TASK INSTRUCTIONS: Starting with the first line of the data below, copy each line up to and including the one containing "You are a computer-use". Pictures stay out.

Saved entries:
------------------------------------------------

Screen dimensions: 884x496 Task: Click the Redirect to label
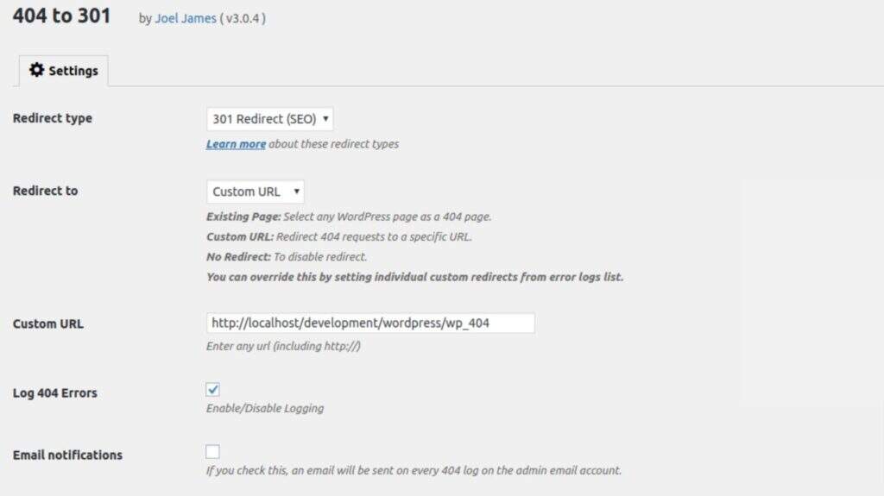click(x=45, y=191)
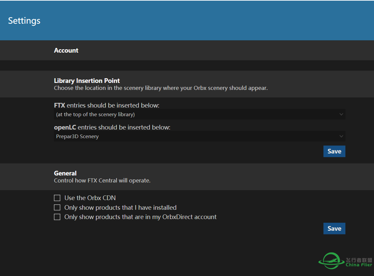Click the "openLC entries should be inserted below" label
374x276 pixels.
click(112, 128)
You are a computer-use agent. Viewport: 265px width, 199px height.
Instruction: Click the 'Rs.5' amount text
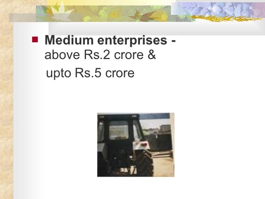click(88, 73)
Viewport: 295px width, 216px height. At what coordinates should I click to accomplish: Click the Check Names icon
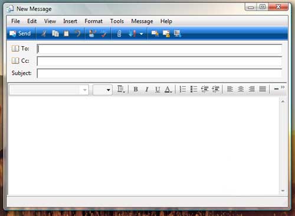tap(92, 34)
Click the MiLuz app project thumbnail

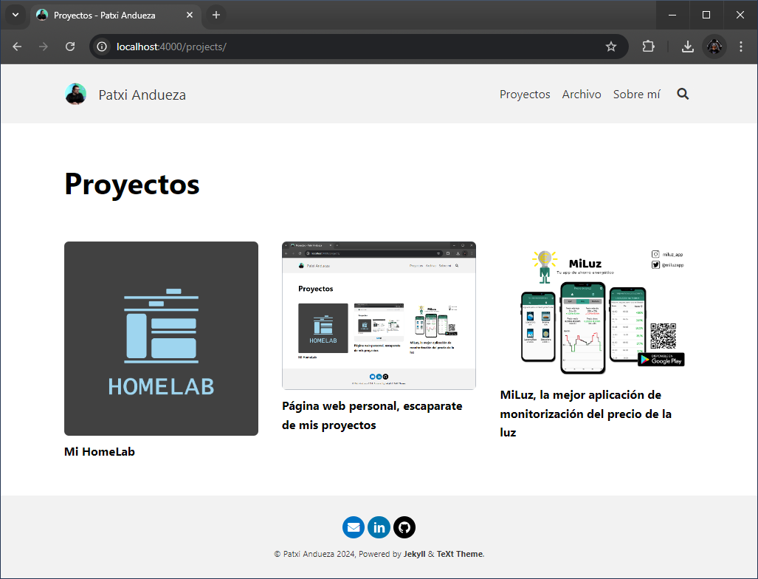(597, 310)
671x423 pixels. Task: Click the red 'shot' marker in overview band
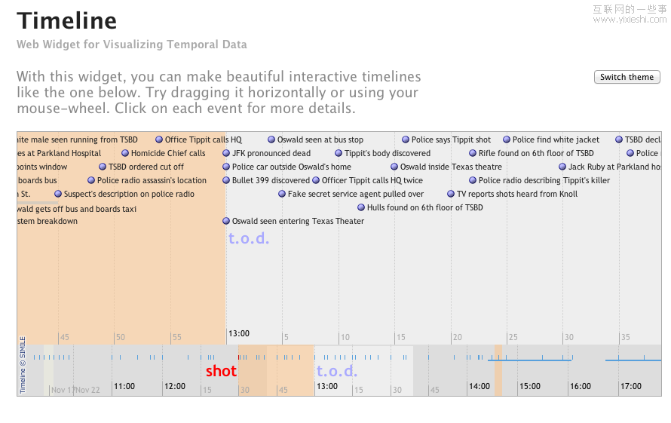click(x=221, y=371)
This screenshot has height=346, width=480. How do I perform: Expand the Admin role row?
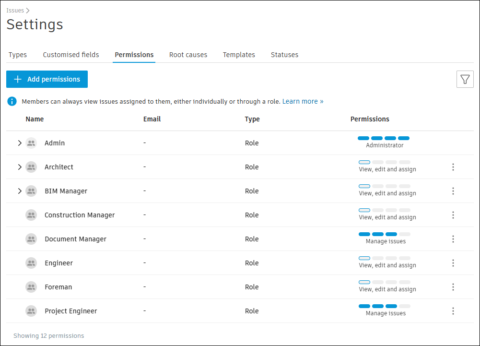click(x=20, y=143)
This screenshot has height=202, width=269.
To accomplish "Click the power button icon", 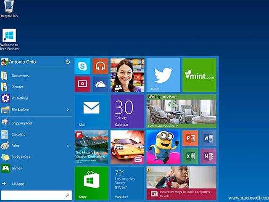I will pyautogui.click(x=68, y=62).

------------------------------------------------

WORKED SOLUTION:
Screen dimensions: 884x496 Task: Click the Redirect to label
click(x=45, y=191)
Click the "openLC entries should be inserted below" label
374x276 pixels.
click(112, 128)
You are a computer-use agent. Viewport: 265px width, 199px height.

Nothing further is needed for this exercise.